> [Problems and tasks]:
A) In the film review, who composed the musical score for Never Let Me Go?
B) Transcribe the part of the film review starting with "Overall, the performances" and going on through "mission and purpose.".
C) Go on with the review of Never Let Me Go, picking up after its last sentence.

> [Text passage]:

We then open on to Kathy (Carey Mulligan) in what appears to be an operating room. She is our guide on this journey; right now, she is gazing at who we will come to know as Tommy (Andrew Garfield). In voice over, she starts the story that will eventually bring us back to this scene in the film’s closing chapter …

Enter flashback to Hailsham, a boarding school located in the English countryside. It is apparent that by the way the students interact with one another and the regimented, sterile environ, that something is quite not so kosher at Hailsham.

Eventually, the dark secret of lies within and without the walls of the school. From this point forward, we the audience understand full and well the “cost” of society’s scientific achievement.

Over the next two acts of the film, we see Kathy and her friends move from their school days at Hailsham to “The Cottages” and finally into the adulthood which is sealed in a tragic fate.

Never Let Me Go is delicately and beautifully filmed by cinematographer Adam Kimmel. As for director Mark Romanek I mainy know him as an acclaimed music video director. To date, this is only his third feature film – one of the other two films being One Hour Photo (2002). He has a great eye; in fact, he is a good visual storyteller.   As I watched the film I was taken with just how visual it was. During more than a couple of passages, it felt like there was very little actual dialogue. Whether or not by design, this scheme boded well for my viewing experience. The musical score of veteran Rachel Portman enhanced this.

Overall, the performances are very well executed. Carey Mulligan goes from strength to strength in the central performance as Kathy – it is through eyes and voice that we see and hear the story. In a slight departure, Keira Knightley portrays a character that is at once vindictive and at the same time sympathetic. Andrew Garfield’s Tommy is the most sympathetic character because he seems the most hopeful in the face of what is essentially a great human tragedy. The performances of our leads evoke an emotive response from the audience because we already know what they will eventually have to come to terms with – the inescapable fact of their lives’ mission and purpose.

> [Collected material]:
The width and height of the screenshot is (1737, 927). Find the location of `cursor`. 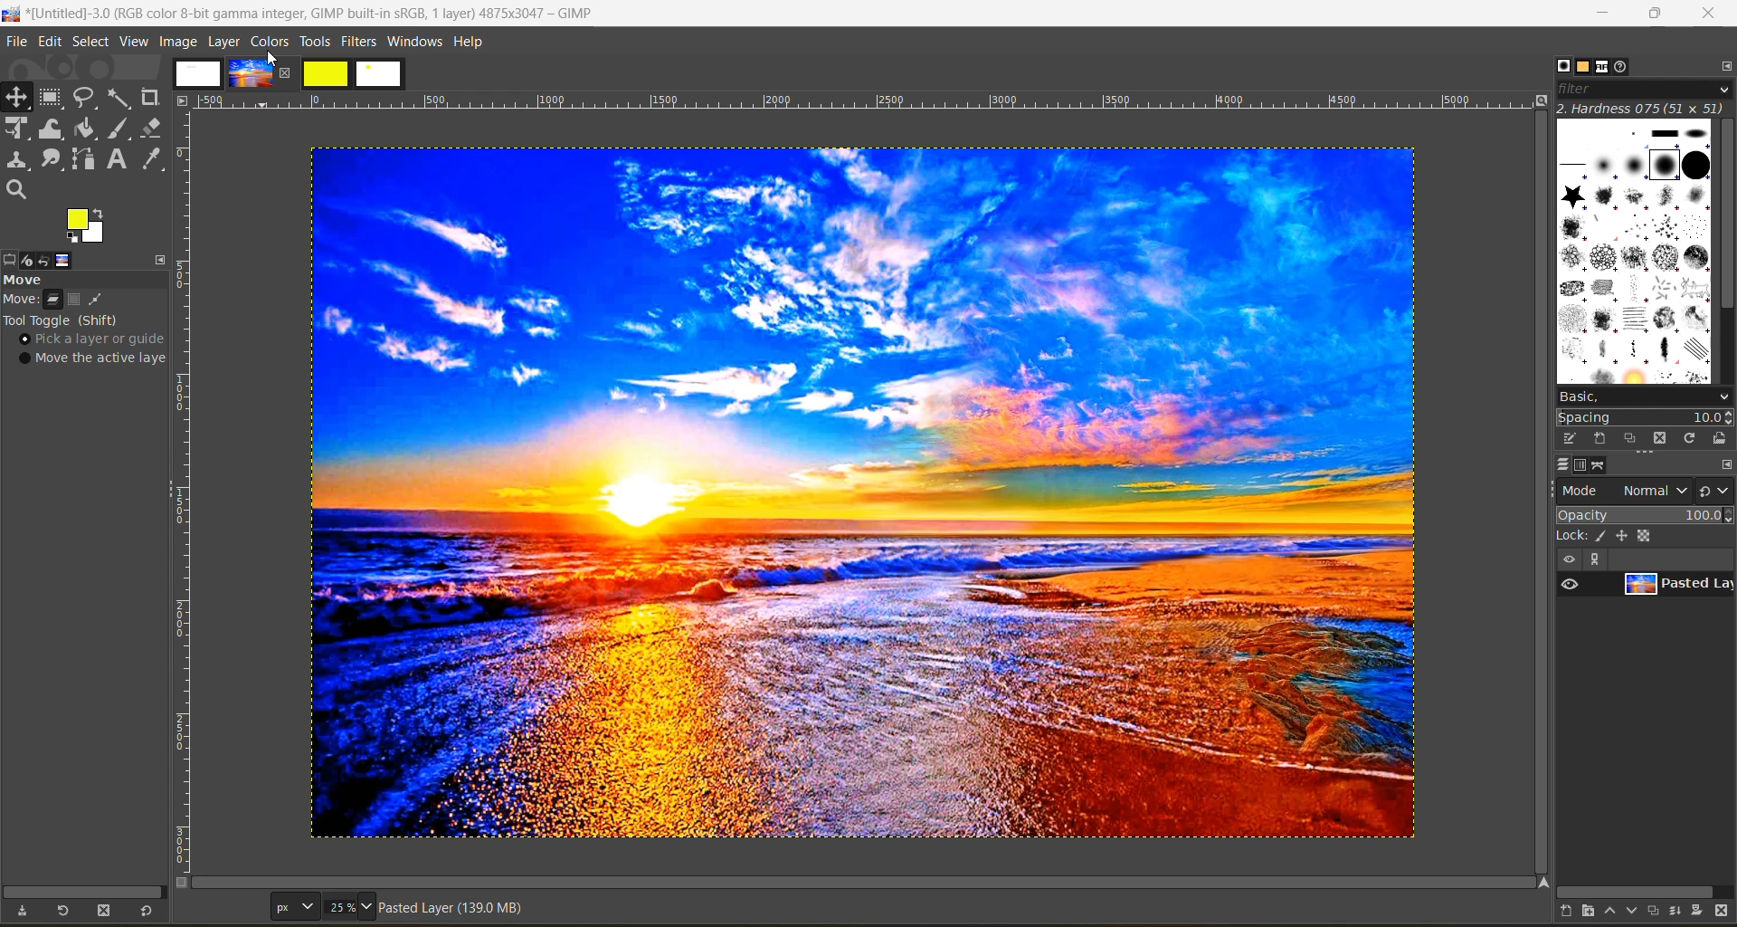

cursor is located at coordinates (279, 60).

> [Final results]:
A) Rachel Portman.

B)
Overall, the performances are very well executed. Carey Mulligan goes from strength to strength in the central performance as Kathy – it is through eyes and voice that we see and hear the story. In a slight departure, Keira Knightley portrays a character that is at once vindictive and at the same time sympathetic. Andrew Garfield’s Tommy is the most sympathetic character because he seems the most hopeful in the face of what is essentially a great human tragedy. The performances of our leads evoke an emotive response from the audience because we already know what they will eventually have to come to terms with – the inescapable fact of their lives’ mission and purpose.

C)
A notable supporting performance is by Sally Hawkins as “the harbinger of doom” to her pupils. Early on she tells the students what is to come of their lives, your heart breaks in despair. What struck me was the “as a matter of fact” way she delivers the message and the expression on the faces of the students.

In reflection, I am reminded of a film with a similar cloning-dystopian theme, The Island. Don’t worry, I only use it as a point of comparison. While the bleak Never Let Me Go may not have the audience wish fulfillment conclusion the far inferior Island offers us, it had a pathos and I dare say “soul” which makes us shoot back to our side of the parallel worlds and think a little.

And, as the screen fades to beige, we are reminded of the following: that this is no matter the length or “purpose” of theirs or anyone’s lives, “completion” is an “act” that will ultimately visit upon us all.

Happy New Year!

Thank you for all your support in 2010. Here’s to a fun and exciting film conversation in 2011!

~i luv cinemaHappy New Year!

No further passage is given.